Where an entry contains a picture, omit the picture and repeat the rest exactly.
* * * * *
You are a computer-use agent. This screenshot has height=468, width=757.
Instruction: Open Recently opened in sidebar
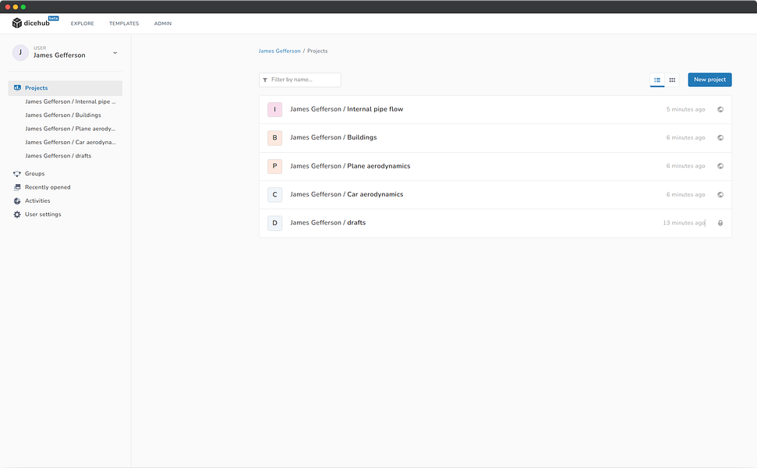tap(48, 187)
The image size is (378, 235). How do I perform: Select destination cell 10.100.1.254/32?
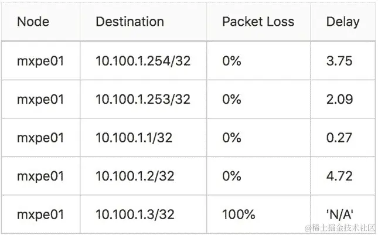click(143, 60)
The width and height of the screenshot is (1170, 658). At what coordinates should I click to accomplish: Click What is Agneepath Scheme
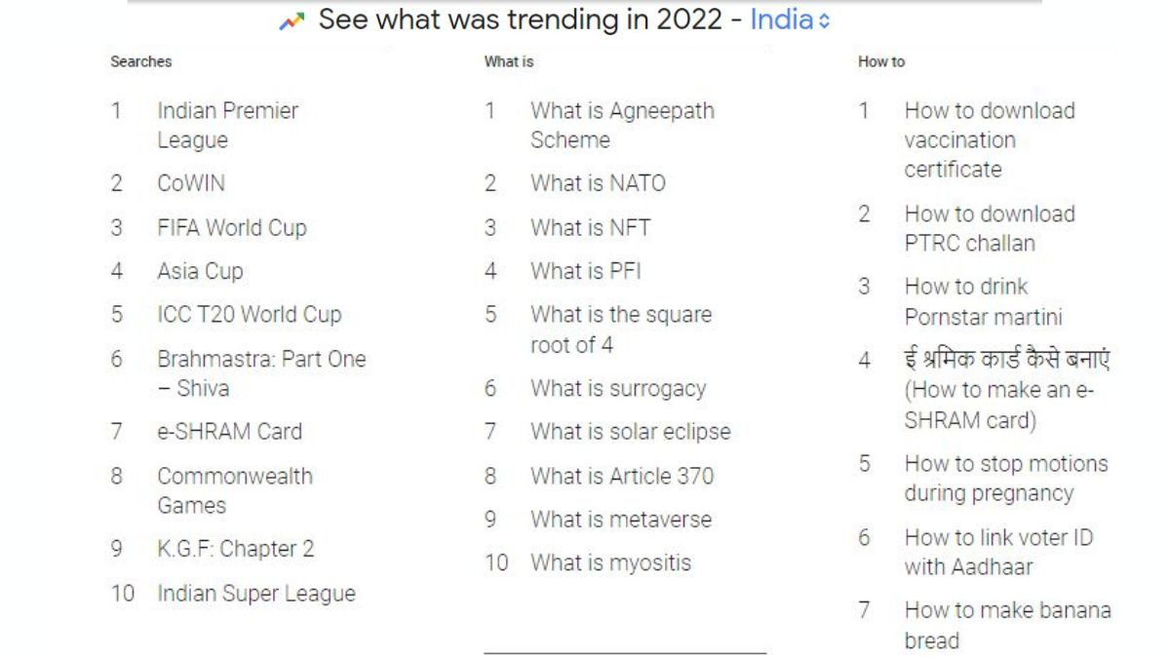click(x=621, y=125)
* * * * *
- _Reply to the task_
You are a computer-use agent. This screenshot has height=468, width=757.
Instruction: Open Recently opened in sidebar
tap(48, 187)
The image size is (378, 235). How do I perform: Select destination cell 10.100.1.254/32?
click(143, 60)
The width and height of the screenshot is (1170, 658). At what coordinates should I click to accomplish: Click What is Agneepath Scheme
click(x=621, y=125)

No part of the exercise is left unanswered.